Reproduce word for word the material from the line containing "The width and height of the screenshot is (1017, 1121)." down to the line containing "Click the chart", with both of those lines included.

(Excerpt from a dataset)
--
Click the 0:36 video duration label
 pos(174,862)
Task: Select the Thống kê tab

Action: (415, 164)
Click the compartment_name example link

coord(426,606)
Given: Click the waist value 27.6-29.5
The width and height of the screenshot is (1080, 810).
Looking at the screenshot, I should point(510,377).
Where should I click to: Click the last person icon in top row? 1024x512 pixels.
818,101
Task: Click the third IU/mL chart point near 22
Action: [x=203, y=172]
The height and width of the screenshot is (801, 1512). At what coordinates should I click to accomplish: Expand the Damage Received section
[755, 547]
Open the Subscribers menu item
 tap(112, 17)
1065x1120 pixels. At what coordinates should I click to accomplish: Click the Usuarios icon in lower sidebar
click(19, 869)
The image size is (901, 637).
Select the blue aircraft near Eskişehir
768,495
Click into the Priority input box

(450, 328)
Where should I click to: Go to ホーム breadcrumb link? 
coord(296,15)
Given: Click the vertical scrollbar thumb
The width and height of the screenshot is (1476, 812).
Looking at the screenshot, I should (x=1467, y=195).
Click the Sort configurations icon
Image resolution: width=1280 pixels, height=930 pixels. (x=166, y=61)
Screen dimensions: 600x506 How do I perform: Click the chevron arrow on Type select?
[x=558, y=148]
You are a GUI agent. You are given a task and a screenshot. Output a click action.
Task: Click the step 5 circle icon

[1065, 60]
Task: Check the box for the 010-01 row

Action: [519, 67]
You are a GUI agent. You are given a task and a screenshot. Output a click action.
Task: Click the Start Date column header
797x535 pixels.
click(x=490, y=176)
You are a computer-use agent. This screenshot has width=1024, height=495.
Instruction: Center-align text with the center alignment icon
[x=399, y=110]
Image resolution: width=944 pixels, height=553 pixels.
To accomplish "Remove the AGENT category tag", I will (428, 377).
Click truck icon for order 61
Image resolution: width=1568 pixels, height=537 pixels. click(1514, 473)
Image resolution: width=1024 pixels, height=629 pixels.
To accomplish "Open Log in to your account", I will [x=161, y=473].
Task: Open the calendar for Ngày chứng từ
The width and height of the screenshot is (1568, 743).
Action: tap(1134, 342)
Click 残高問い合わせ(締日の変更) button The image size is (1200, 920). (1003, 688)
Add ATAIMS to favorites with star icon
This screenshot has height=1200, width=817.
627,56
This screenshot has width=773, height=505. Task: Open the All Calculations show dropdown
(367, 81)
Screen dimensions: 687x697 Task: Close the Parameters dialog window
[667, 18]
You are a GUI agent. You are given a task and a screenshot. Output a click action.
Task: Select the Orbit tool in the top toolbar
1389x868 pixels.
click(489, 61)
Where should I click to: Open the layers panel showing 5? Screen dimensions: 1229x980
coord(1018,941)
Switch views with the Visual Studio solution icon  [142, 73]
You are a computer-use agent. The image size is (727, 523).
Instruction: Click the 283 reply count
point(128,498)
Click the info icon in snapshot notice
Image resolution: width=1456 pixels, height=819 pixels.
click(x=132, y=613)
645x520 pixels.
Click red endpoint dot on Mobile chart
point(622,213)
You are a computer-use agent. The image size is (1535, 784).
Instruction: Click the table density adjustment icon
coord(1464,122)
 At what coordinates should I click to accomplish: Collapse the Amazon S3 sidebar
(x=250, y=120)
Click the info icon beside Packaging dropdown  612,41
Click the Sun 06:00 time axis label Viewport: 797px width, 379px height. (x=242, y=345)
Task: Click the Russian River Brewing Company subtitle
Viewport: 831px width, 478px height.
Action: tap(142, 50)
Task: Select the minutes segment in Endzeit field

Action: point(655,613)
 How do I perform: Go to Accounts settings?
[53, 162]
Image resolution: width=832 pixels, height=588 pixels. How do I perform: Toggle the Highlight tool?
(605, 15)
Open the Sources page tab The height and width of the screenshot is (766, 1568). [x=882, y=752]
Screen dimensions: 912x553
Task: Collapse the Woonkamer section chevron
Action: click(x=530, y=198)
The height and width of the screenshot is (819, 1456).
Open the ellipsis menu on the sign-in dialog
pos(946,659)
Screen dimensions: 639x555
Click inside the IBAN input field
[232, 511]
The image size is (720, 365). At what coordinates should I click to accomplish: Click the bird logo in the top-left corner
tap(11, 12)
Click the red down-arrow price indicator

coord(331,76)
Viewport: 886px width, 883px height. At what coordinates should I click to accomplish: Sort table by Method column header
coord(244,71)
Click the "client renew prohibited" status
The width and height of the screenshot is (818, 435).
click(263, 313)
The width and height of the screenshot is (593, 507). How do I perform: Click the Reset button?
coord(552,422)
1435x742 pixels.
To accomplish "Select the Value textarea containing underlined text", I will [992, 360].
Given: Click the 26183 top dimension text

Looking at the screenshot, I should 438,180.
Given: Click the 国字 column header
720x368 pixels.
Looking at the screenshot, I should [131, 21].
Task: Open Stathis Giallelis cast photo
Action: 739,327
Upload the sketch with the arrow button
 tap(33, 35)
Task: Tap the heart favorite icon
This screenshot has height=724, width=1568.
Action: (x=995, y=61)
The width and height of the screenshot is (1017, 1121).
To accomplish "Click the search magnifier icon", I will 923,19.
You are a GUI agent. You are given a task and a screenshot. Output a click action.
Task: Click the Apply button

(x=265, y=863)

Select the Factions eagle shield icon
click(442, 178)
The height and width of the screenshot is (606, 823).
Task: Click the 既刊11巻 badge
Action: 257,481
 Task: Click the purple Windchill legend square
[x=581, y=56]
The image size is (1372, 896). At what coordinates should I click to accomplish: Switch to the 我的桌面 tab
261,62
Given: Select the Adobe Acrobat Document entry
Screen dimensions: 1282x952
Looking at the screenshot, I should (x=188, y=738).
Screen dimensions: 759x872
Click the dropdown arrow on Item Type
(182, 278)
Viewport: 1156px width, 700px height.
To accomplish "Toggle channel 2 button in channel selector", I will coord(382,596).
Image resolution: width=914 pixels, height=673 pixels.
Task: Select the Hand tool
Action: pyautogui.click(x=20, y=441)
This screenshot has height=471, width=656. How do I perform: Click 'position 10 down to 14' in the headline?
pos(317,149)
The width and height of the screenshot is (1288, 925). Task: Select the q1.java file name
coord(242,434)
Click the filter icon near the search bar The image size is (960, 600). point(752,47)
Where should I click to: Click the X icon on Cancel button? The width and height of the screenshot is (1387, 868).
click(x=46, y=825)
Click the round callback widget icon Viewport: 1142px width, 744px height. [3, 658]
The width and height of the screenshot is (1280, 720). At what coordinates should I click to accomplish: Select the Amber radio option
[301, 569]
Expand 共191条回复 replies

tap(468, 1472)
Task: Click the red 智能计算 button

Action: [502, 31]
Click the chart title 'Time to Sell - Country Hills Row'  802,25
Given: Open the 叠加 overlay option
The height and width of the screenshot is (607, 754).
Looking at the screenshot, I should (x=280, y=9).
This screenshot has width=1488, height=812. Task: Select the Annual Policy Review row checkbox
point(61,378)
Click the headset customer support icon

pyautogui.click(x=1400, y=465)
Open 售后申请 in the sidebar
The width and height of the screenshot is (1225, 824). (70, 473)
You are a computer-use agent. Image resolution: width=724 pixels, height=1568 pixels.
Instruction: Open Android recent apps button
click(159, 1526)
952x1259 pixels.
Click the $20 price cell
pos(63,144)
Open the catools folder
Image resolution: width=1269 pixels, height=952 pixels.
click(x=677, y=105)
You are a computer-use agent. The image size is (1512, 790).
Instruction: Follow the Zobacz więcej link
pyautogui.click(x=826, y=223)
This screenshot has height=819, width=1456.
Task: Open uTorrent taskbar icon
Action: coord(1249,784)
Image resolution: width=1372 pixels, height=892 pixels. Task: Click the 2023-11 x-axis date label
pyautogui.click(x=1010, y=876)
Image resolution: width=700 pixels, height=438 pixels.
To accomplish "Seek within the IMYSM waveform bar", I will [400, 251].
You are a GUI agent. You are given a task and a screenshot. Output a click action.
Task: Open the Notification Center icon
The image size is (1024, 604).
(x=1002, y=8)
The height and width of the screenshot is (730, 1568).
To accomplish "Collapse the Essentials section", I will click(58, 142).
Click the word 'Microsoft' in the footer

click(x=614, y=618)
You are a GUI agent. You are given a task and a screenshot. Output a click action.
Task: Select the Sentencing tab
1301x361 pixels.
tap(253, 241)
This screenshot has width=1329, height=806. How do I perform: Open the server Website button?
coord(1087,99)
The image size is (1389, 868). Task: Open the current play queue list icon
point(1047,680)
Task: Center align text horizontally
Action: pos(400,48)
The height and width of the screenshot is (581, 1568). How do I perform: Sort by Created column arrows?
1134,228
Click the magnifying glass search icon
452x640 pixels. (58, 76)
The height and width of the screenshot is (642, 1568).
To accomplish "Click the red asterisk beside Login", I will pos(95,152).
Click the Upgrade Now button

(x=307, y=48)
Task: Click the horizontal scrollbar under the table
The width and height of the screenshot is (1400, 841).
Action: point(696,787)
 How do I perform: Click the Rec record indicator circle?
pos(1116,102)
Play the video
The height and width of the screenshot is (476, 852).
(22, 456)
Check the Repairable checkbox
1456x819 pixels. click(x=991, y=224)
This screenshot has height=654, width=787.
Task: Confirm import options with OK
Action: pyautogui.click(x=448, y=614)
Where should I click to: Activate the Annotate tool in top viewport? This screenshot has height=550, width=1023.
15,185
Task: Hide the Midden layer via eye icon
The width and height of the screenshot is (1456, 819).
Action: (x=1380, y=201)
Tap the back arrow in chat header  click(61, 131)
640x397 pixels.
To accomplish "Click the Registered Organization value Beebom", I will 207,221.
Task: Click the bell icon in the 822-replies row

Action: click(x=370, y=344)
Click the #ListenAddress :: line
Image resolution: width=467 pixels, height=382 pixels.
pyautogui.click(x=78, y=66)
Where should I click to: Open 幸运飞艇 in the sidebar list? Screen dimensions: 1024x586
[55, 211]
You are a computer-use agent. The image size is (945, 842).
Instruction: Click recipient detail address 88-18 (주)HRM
--
# [Final result]
The width and height of the screenshot is (1017, 1121).
To accomplish "Click the search magnifier icon", I will 923,19.
You are a GUI agent. You are given a task and a screenshot. Output a click action.
Task: Click the Apply button

(x=265, y=863)

Select the Factions eagle shield icon
click(442, 178)
The height and width of the screenshot is (606, 823).
Task: Click the 既刊11巻 badge
Action: 257,481
 Task: Click the purple Windchill legend square
[x=581, y=56]
The image size is (1372, 896). At what coordinates should I click to accomplish: Switch to the 我的桌面 tab
261,62
Given: Select the Adobe Acrobat Document entry
Screen dimensions: 1282x952
Looking at the screenshot, I should (x=188, y=738).
Screen dimensions: 759x872
Click the dropdown arrow on Item Type
(182, 278)
Viewport: 1156px width, 700px height.
To accomplish "Toggle channel 2 button in channel selector", I will coord(382,596).
Image resolution: width=914 pixels, height=673 pixels.
Task: Select the Hand tool
Action: pyautogui.click(x=20, y=441)
This screenshot has height=471, width=656. How do I perform: Click 'position 10 down to 14' in the headline?
pos(317,149)
The width and height of the screenshot is (1288, 925). Task: Select the q1.java file name
coord(242,434)
Click the filter icon near the search bar The image size is (960, 600). point(752,47)
Where should I click to: Click the X icon on Cancel button? The width and height of the screenshot is (1387, 868).
click(x=46, y=825)
Click the round callback widget icon Viewport: 1142px width, 744px height. [3, 658]
The width and height of the screenshot is (1280, 720). At what coordinates should I click to accomplish: Select the Amber radio option
[301, 569]
Expand 共191条回复 replies

tap(468, 1472)
Task: Click the red 智能计算 button

Action: [502, 31]
Click the chart title 'Time to Sell - Country Hills Row'  802,25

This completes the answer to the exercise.